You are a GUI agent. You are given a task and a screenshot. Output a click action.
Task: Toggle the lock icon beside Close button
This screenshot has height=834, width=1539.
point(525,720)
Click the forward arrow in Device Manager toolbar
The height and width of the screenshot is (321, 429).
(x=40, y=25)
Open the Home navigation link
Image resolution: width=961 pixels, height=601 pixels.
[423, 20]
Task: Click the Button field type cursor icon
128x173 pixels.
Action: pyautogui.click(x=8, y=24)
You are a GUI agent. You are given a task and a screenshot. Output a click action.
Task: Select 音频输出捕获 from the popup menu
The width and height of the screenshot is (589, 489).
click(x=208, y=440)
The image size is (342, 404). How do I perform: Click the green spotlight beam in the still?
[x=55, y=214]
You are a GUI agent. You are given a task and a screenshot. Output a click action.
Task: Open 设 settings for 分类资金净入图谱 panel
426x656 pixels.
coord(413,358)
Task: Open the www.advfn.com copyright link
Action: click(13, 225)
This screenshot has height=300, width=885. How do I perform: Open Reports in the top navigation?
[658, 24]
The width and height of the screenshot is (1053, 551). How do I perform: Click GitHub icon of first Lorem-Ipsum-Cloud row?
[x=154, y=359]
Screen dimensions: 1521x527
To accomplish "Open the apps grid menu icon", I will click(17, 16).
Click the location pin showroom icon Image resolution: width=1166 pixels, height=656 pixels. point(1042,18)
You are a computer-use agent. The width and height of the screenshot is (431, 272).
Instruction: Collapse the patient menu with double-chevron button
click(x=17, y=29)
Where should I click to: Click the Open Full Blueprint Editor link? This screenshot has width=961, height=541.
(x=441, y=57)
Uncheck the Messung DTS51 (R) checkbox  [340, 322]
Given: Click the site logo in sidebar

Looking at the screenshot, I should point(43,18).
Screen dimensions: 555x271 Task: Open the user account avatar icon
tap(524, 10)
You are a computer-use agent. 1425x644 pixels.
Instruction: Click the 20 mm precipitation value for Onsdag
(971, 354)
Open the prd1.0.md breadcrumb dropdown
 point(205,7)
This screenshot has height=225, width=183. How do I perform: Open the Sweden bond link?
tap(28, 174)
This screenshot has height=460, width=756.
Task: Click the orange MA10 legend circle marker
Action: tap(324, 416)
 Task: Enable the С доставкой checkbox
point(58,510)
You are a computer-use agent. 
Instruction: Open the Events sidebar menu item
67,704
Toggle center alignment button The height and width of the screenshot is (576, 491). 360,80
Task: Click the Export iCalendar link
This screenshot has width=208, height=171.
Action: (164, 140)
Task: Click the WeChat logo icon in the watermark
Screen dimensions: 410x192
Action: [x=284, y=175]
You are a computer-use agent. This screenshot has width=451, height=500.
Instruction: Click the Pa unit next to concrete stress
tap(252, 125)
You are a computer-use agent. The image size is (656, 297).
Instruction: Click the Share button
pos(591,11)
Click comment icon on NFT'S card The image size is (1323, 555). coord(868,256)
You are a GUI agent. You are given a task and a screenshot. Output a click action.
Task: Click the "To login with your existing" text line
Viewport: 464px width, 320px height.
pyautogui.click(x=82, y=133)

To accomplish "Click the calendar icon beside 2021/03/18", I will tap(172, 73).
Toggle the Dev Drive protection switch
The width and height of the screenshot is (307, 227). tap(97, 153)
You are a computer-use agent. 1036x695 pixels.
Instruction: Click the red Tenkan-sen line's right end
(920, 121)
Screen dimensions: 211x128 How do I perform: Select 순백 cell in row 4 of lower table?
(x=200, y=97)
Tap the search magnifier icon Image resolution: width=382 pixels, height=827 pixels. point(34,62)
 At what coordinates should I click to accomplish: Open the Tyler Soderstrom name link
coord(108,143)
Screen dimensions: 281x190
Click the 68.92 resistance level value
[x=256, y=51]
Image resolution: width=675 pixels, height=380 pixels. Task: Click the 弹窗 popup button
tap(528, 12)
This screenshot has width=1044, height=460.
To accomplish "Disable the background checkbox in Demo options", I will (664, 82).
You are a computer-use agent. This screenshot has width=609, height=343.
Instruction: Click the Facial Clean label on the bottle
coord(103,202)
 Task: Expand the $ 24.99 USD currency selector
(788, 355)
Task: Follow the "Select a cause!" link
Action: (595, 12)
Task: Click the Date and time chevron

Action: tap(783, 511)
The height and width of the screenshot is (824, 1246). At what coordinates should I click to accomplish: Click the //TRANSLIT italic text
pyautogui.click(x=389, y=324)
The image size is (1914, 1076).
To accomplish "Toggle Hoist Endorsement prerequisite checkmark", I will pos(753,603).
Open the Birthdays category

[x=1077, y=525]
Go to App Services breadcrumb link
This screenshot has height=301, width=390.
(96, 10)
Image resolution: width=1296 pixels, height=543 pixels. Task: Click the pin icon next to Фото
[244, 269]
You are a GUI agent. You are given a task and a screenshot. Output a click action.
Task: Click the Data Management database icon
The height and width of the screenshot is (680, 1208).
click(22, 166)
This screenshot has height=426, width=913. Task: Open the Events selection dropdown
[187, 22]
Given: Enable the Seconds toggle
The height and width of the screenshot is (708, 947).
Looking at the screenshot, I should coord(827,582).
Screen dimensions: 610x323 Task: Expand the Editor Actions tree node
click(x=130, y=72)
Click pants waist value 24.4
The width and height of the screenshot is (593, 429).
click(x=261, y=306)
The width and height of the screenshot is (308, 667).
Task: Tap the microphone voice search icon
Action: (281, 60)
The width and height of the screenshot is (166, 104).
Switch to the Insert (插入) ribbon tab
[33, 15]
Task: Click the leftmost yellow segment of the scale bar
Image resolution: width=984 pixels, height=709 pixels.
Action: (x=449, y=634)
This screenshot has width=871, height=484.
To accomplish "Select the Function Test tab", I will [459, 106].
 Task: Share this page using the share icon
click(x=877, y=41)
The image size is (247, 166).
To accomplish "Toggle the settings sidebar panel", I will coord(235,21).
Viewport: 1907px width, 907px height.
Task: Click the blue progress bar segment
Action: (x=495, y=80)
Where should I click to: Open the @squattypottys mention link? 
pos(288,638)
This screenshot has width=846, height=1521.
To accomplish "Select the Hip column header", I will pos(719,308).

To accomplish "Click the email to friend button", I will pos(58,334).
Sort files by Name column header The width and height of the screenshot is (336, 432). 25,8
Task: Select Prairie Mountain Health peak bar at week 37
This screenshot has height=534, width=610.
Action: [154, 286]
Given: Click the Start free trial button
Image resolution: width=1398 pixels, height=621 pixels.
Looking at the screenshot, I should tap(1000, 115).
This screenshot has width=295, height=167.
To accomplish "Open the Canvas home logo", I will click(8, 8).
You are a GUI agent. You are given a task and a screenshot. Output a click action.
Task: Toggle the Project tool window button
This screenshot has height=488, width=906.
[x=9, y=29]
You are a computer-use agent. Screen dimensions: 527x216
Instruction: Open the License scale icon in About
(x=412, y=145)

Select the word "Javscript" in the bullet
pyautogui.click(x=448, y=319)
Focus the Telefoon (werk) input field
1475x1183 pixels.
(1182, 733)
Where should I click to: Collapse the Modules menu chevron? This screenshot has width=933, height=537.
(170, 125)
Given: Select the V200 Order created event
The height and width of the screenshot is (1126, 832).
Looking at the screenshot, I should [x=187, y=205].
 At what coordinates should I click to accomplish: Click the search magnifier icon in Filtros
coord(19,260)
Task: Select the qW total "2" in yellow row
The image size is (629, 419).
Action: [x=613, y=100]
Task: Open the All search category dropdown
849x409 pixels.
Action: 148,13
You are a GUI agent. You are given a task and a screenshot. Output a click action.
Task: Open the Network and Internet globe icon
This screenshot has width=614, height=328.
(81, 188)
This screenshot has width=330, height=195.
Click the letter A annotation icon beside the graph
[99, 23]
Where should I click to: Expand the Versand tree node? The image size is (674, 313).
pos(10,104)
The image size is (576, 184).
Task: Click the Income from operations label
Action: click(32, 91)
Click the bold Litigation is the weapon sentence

--------

## What needs to be done:
Please reproduce exactly the lines in the listing above from the one containing "Given: Click the site logo in sidebar" through the one containing "You are a computer-use agent. 1425x644", both included, and nothing more.

## Answer space:
Given: Click the site logo in sidebar

Looking at the screenshot, I should point(43,18).
Screen dimensions: 555x271 Task: Open the user account avatar icon
tap(524, 10)
You are a computer-use agent. 1425x644 pixels.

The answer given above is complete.